▸ Material provided
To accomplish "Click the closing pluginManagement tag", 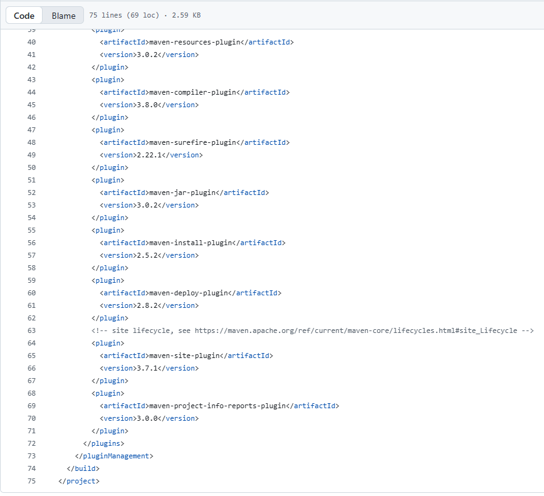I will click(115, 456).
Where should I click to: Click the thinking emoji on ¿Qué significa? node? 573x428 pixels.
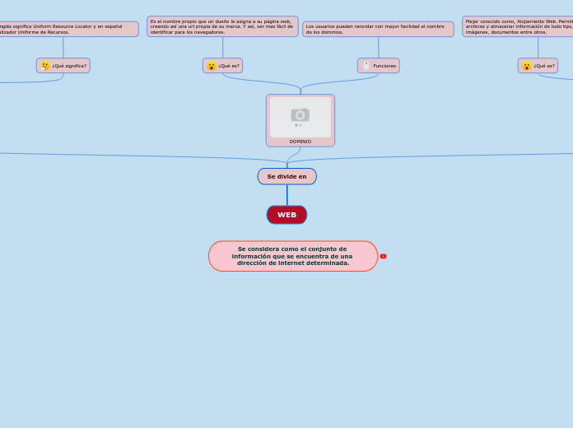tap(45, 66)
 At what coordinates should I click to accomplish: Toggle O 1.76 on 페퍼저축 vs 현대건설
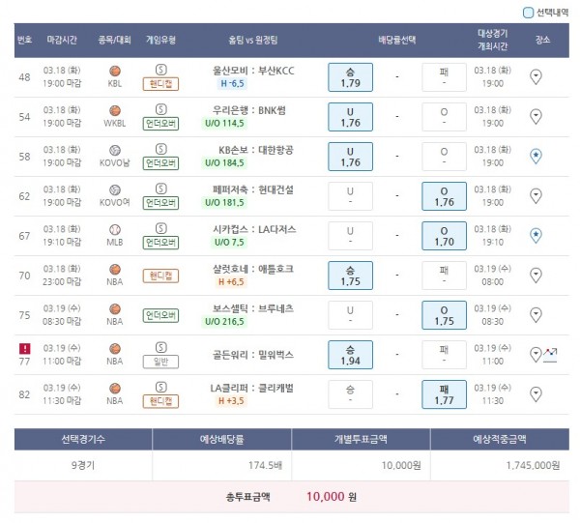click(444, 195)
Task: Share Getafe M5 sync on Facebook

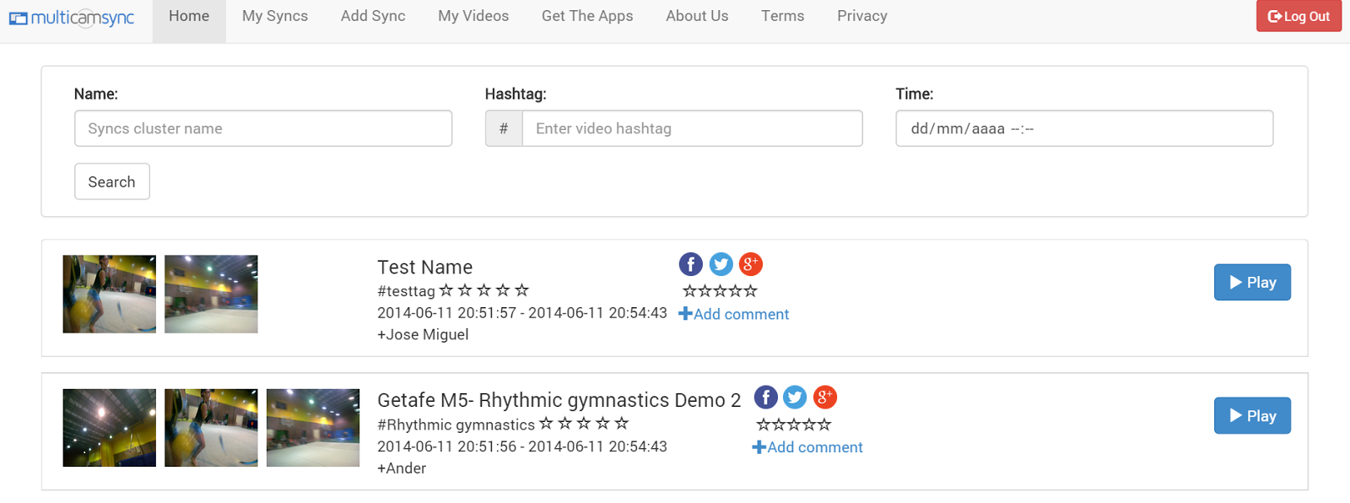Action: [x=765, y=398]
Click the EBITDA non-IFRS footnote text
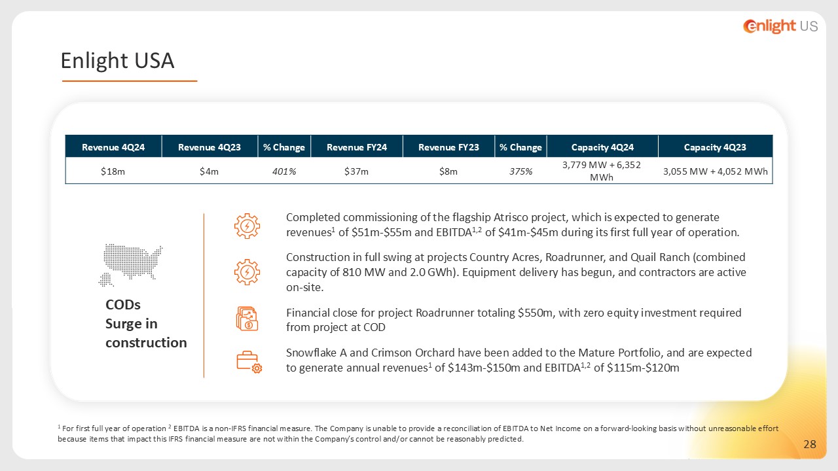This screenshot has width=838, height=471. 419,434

---

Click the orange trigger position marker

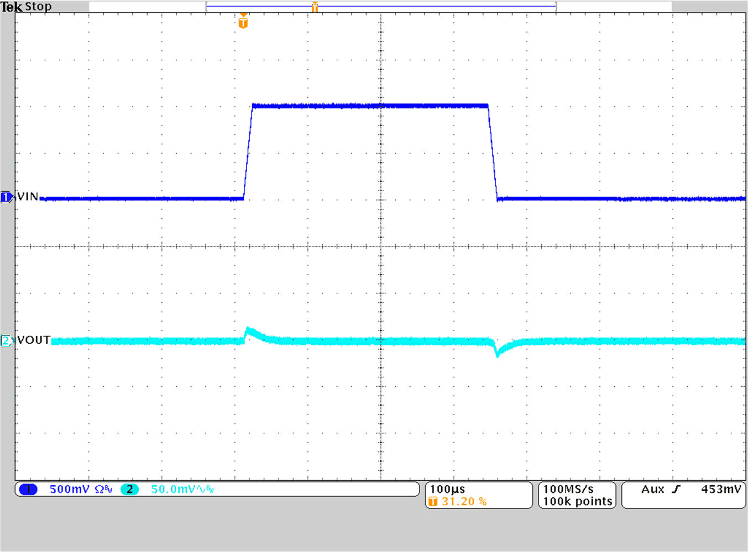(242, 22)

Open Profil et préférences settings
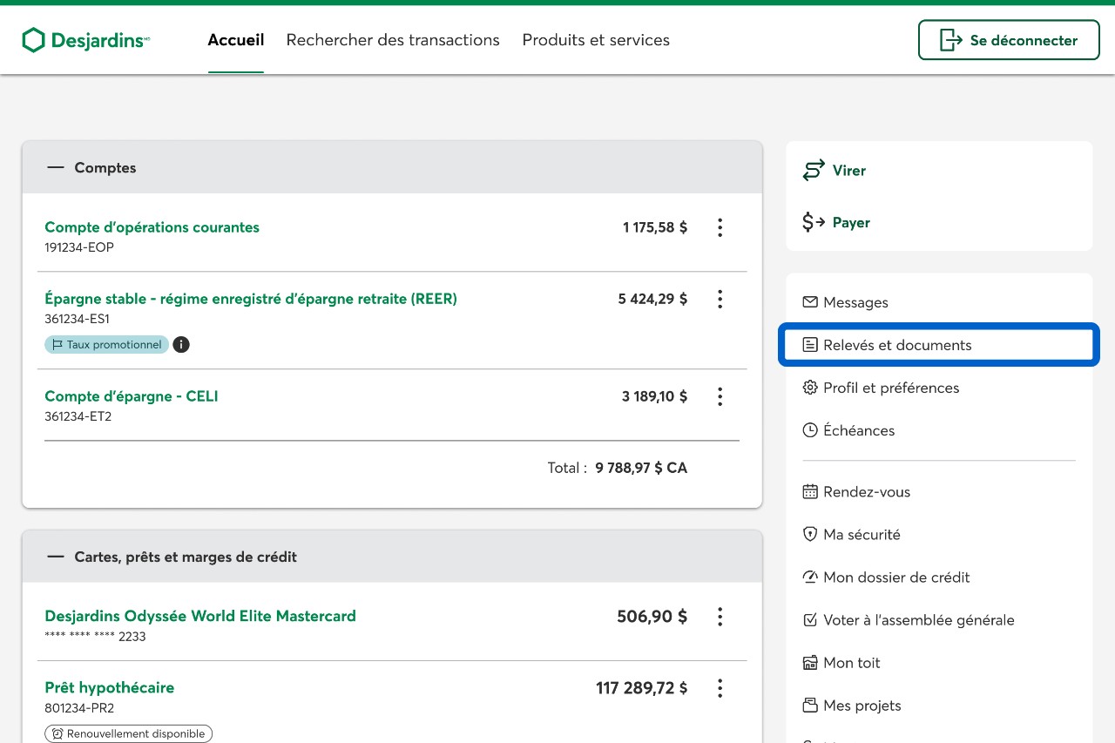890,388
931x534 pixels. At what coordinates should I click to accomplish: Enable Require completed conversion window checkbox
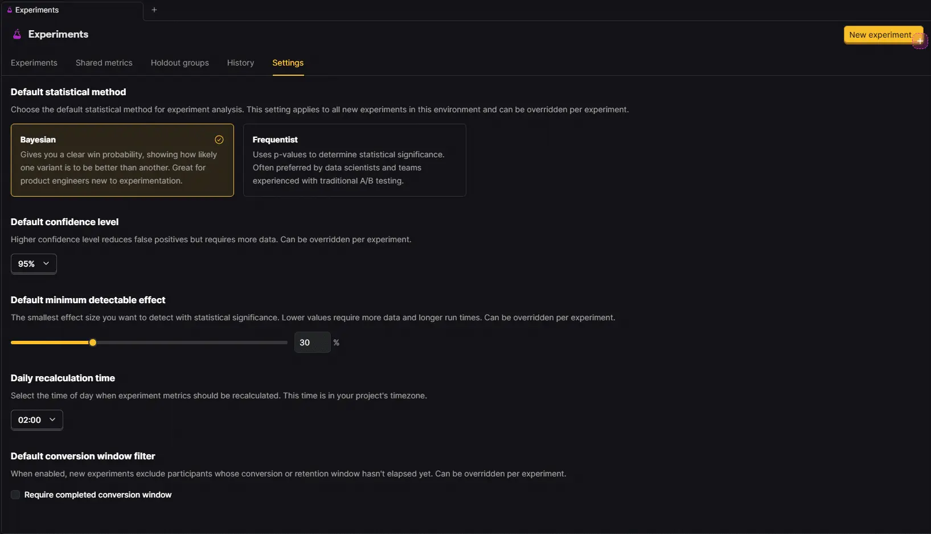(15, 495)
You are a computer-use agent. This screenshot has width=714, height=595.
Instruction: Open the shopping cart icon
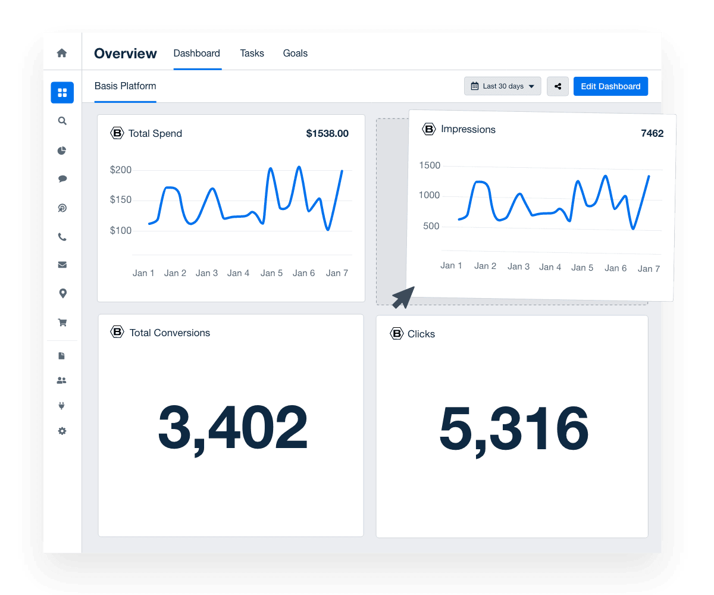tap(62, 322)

* * *

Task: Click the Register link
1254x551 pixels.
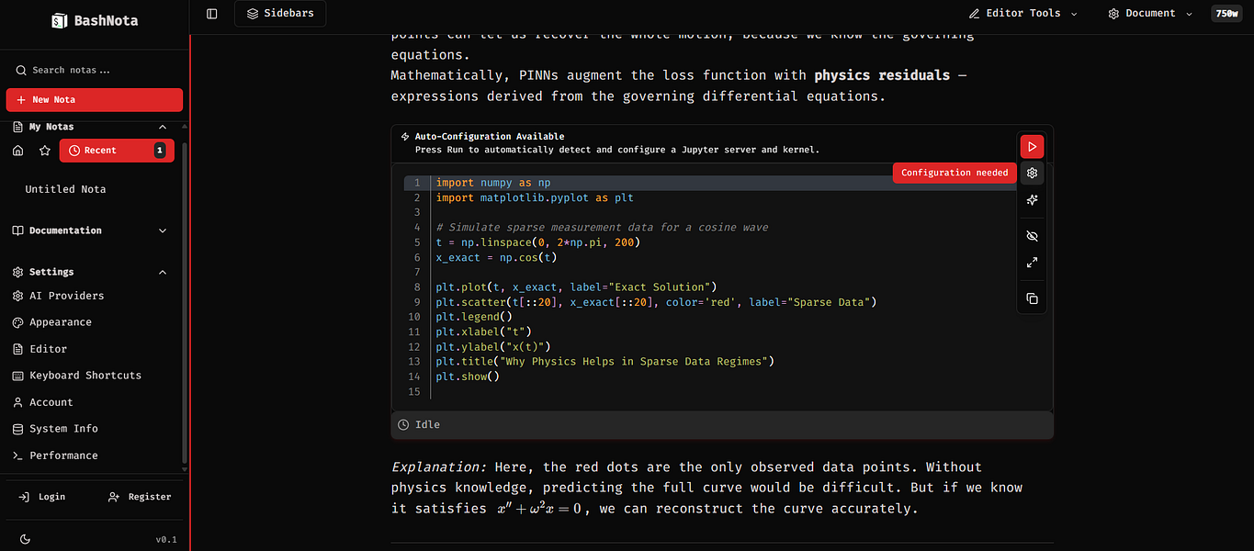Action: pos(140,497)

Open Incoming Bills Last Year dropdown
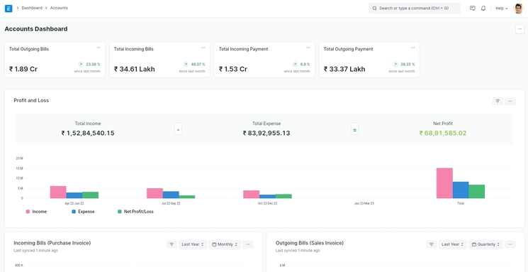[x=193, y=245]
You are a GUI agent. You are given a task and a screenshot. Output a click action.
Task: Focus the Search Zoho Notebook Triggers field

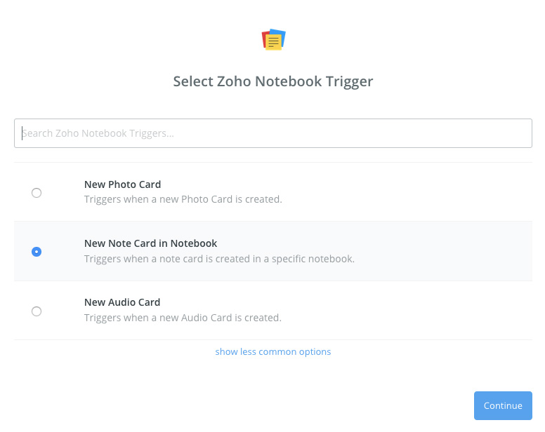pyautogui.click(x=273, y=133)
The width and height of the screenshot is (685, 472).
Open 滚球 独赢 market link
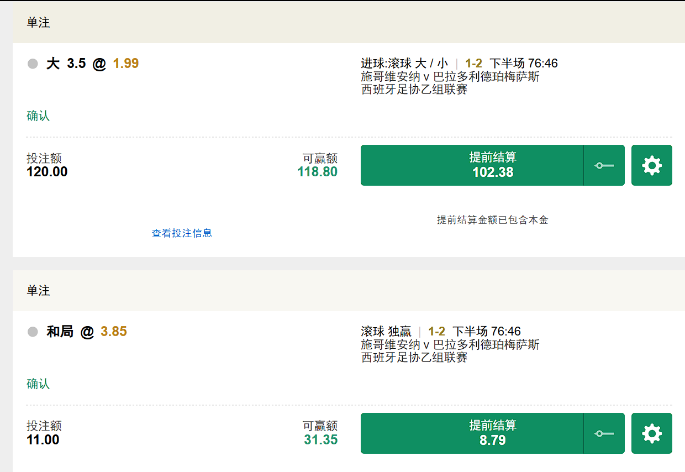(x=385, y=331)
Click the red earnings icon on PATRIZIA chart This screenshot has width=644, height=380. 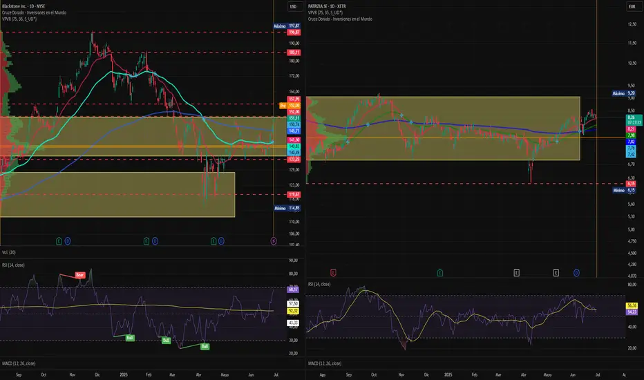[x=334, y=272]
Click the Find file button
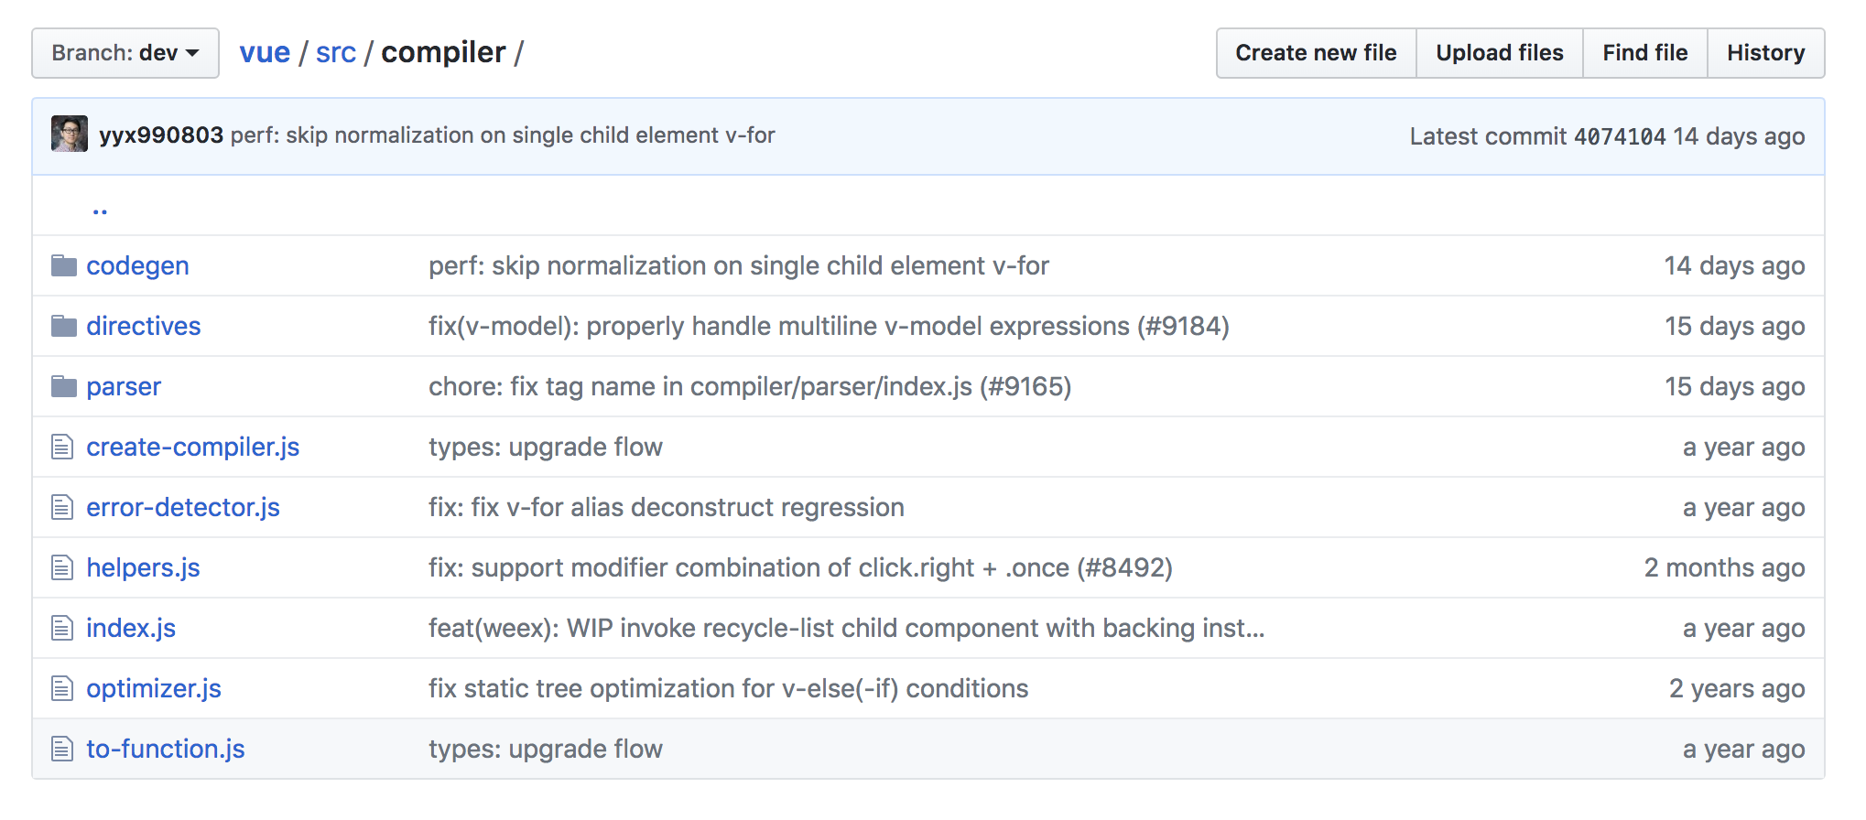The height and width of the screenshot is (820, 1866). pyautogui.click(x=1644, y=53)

▸ Requirement
From the material above, reproduce every line from the one containing "Where should I" through the one containing "This screenshot has width=838, height=471.", including both of those lines. Omit the pictures.

▸ Expected answer
Where should I click to: Click the thinking emoji on ¿Qué significa? node? 573x428 pixels.
tap(45, 66)
 At what coordinates should I click to accomplish: Toggle O 1.76 on 페퍼저축 vs 현대건설
click(444, 195)
Task: Share Getafe M5 sync on Facebook

Action: [x=765, y=398]
Click the EBITDA non-IFRS footnote text
This screenshot has width=838, height=471. 419,434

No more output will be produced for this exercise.